> [Description of the task]: Identify every line of the items that contains the word "Instruction" with the same capitalization, and copy each of those lines.

> [Items listed in a dataset]:
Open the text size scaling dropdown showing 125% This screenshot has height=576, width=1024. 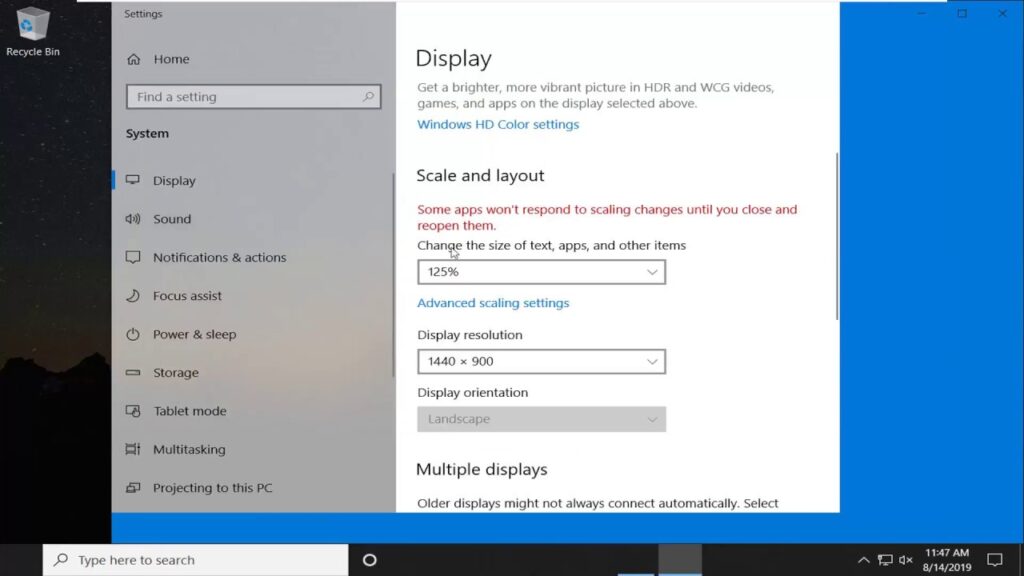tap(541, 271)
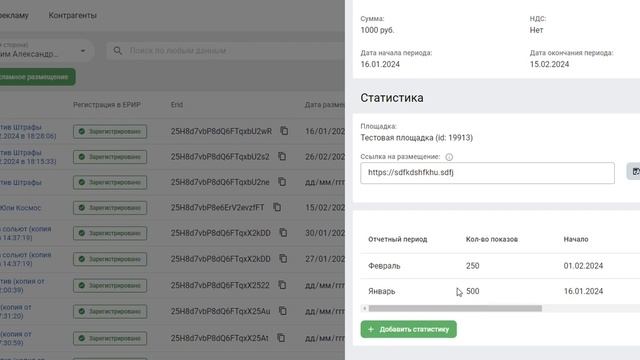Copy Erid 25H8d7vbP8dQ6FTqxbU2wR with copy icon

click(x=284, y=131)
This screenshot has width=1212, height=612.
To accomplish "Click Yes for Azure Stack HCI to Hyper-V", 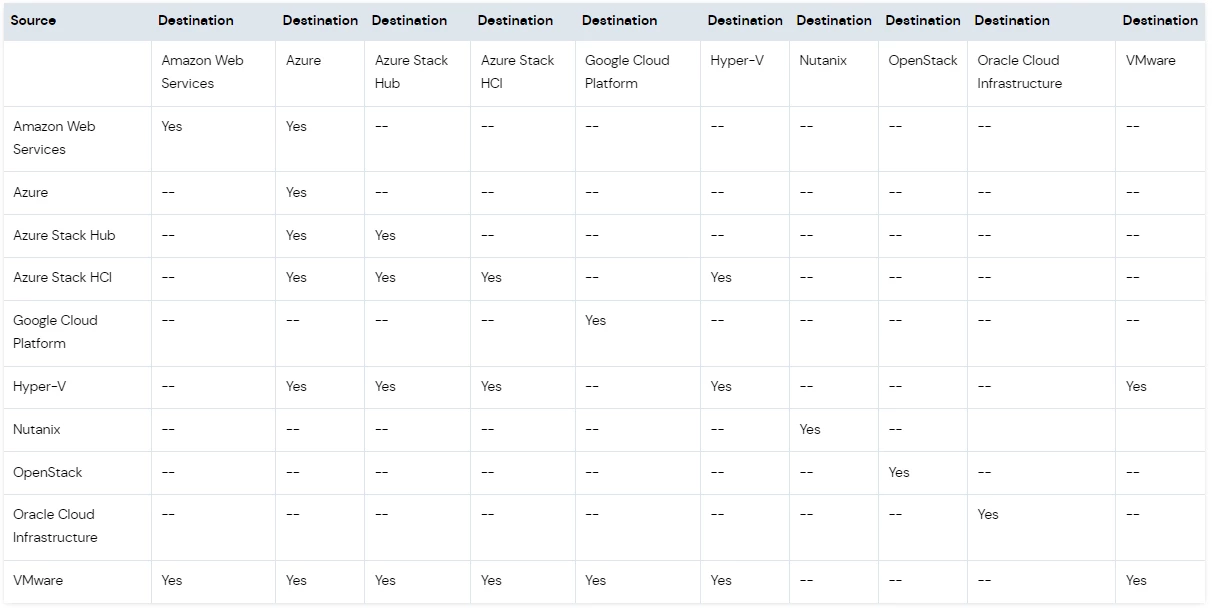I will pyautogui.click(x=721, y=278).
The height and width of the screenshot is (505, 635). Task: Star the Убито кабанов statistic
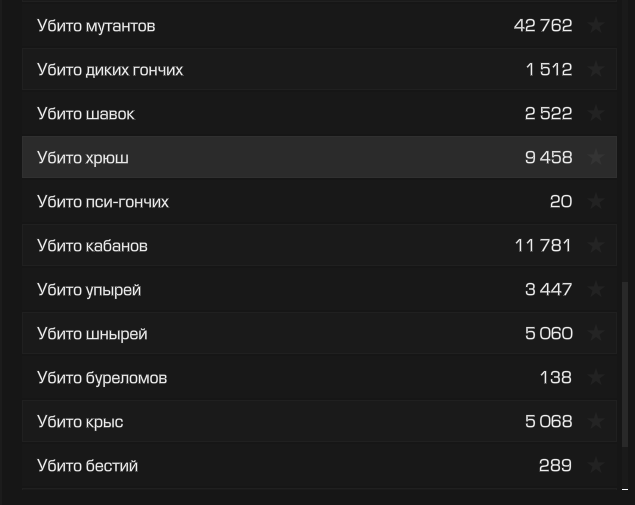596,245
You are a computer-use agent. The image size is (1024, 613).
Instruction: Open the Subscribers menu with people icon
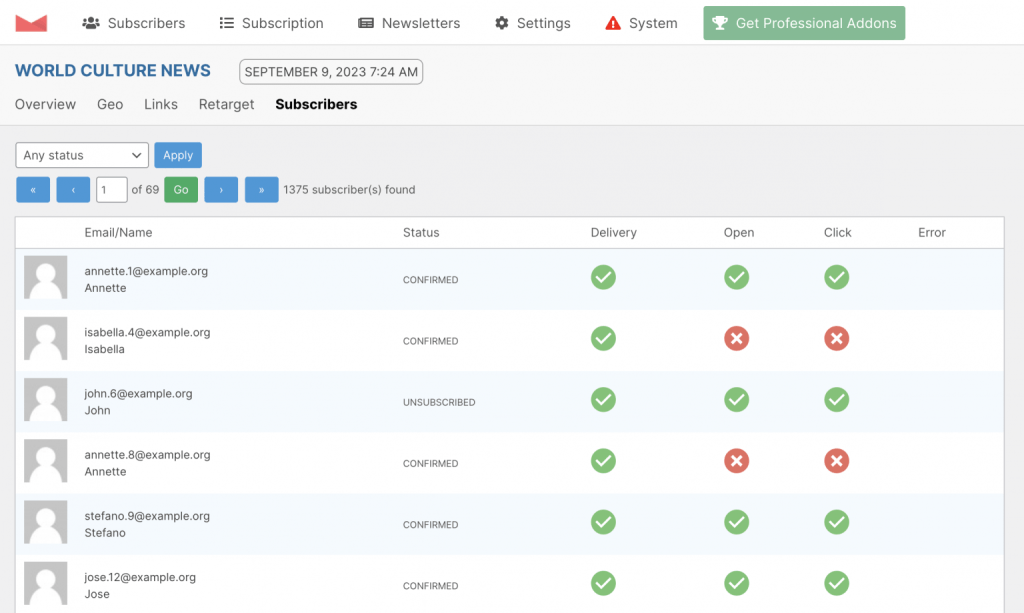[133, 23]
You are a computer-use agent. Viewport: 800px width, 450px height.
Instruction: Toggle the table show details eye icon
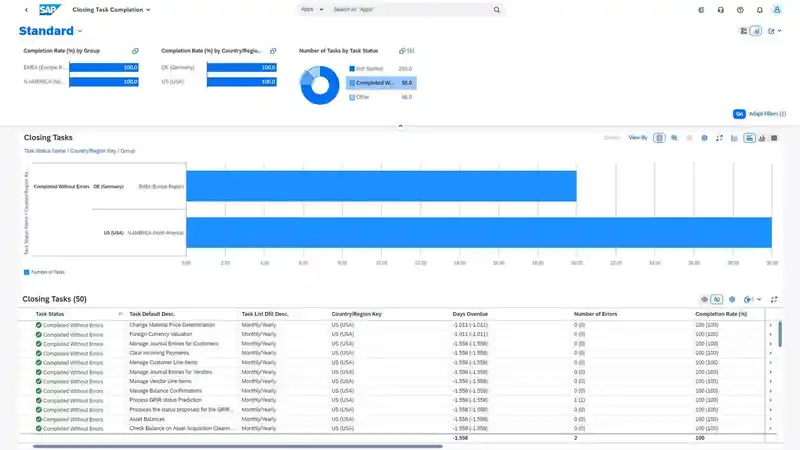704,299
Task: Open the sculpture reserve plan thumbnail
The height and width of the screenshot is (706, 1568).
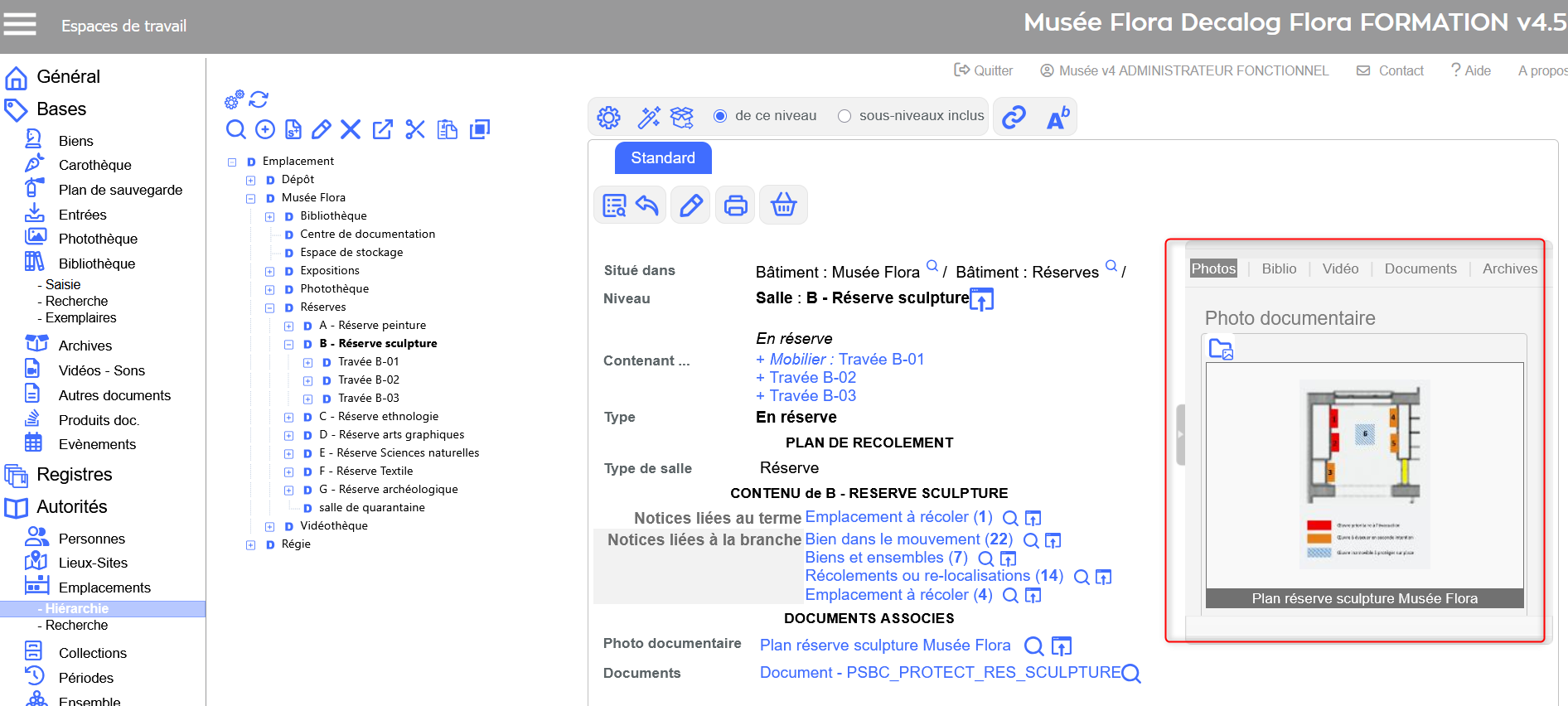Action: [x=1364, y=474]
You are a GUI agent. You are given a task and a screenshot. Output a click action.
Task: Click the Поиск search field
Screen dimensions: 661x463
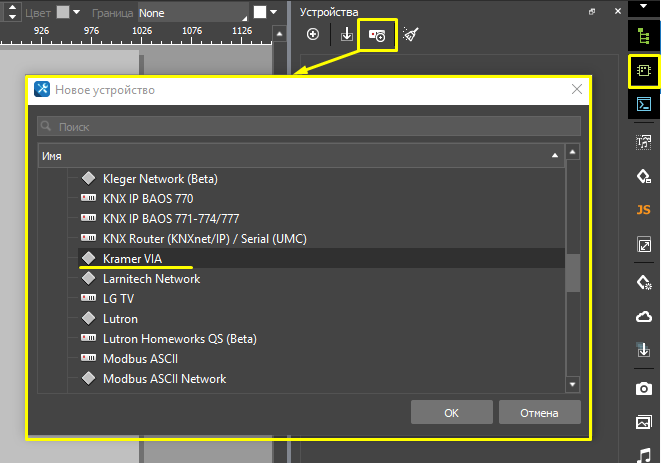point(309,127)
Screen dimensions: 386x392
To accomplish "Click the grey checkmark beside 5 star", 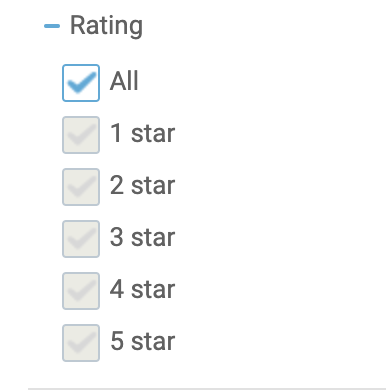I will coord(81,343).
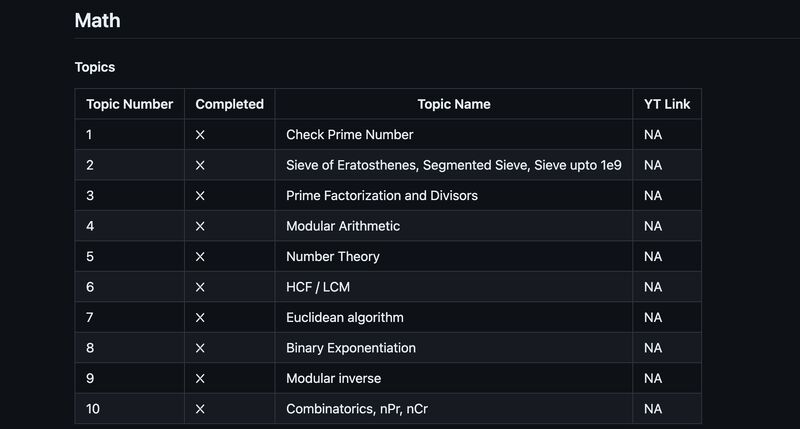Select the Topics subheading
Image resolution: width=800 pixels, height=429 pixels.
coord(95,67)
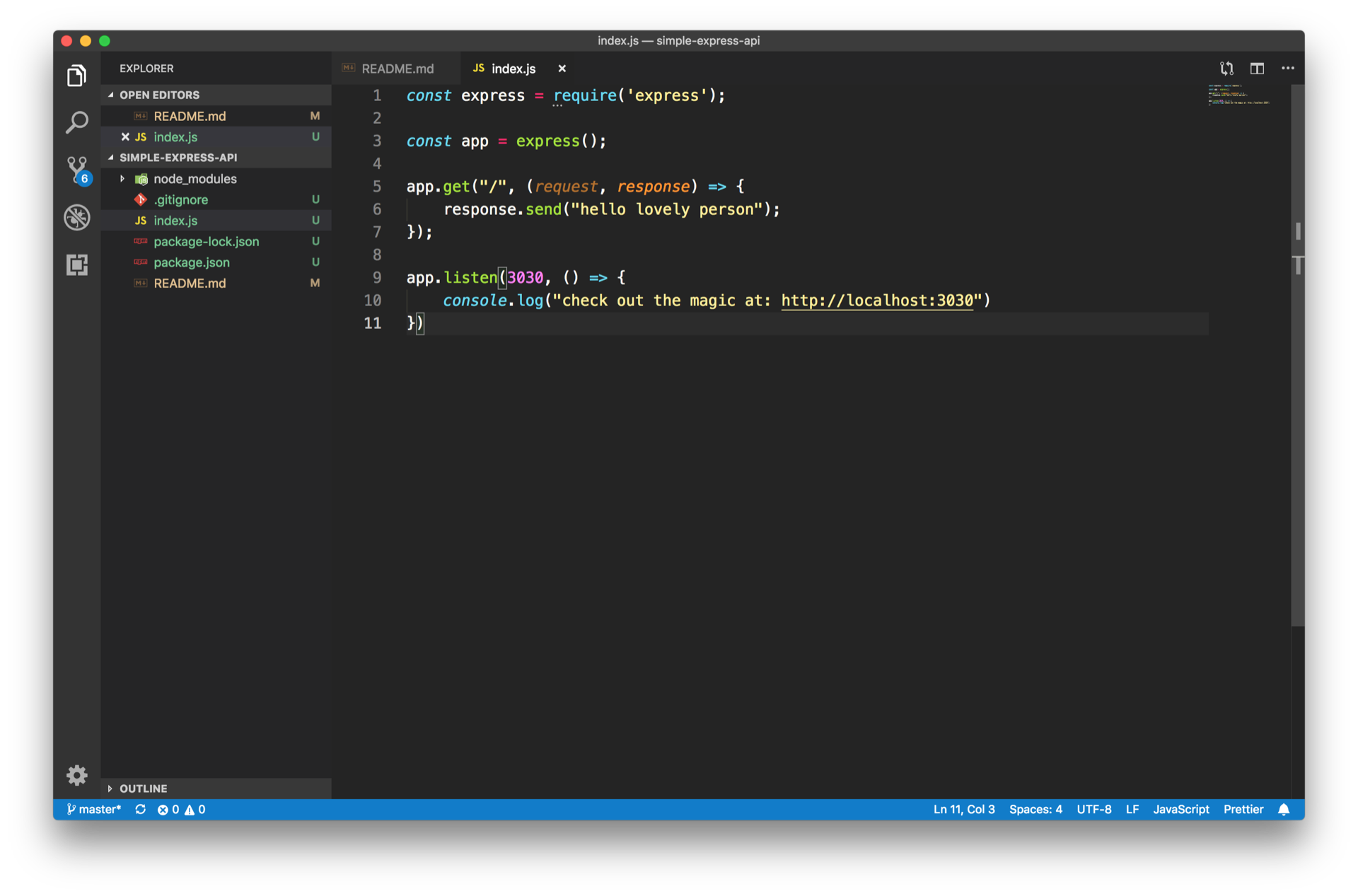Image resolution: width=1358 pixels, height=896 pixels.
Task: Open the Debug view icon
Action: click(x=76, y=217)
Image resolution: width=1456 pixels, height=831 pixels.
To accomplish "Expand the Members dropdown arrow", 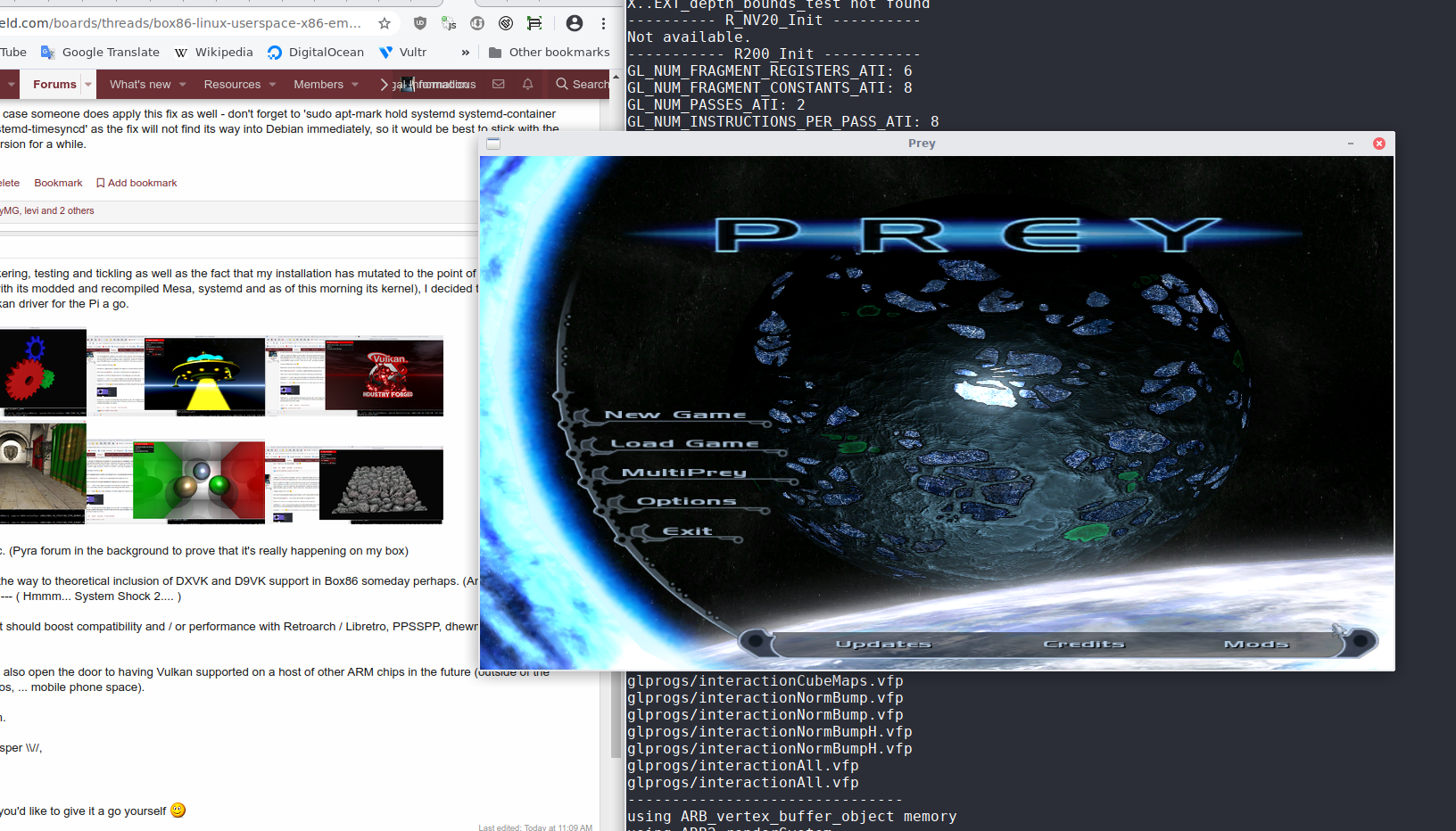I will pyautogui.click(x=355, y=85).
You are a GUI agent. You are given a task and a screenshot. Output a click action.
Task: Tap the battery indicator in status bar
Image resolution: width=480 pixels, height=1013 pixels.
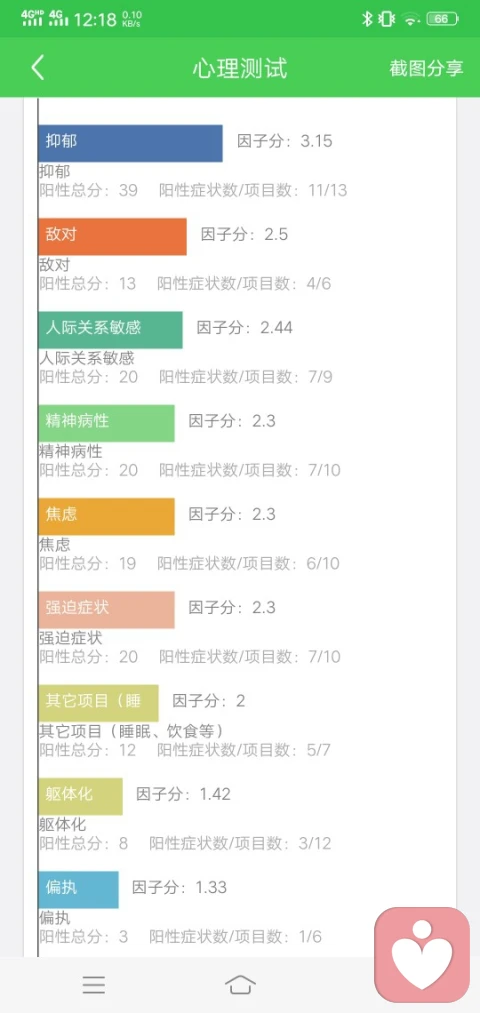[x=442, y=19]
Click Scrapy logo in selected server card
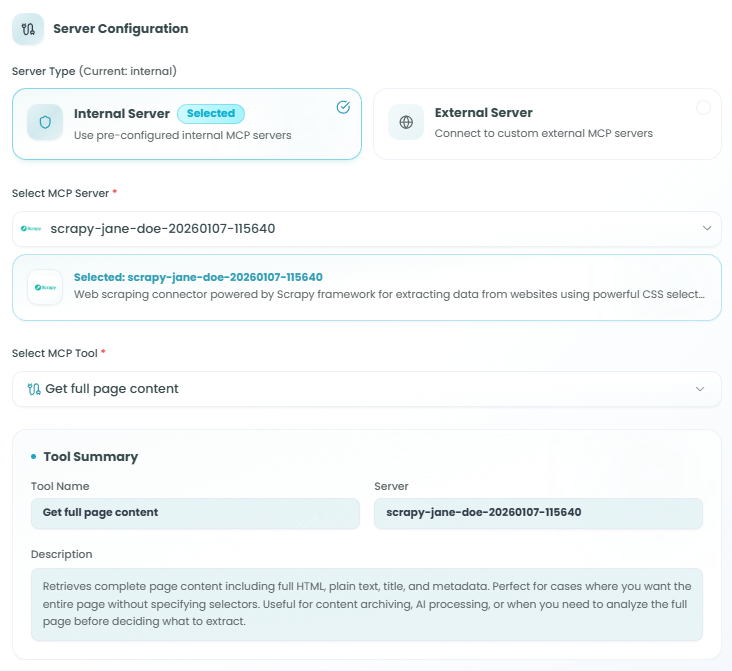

> [The result]:
Instruction: Open the Subscribers menu with people icon
Instruction: Toggle the table show details eye icon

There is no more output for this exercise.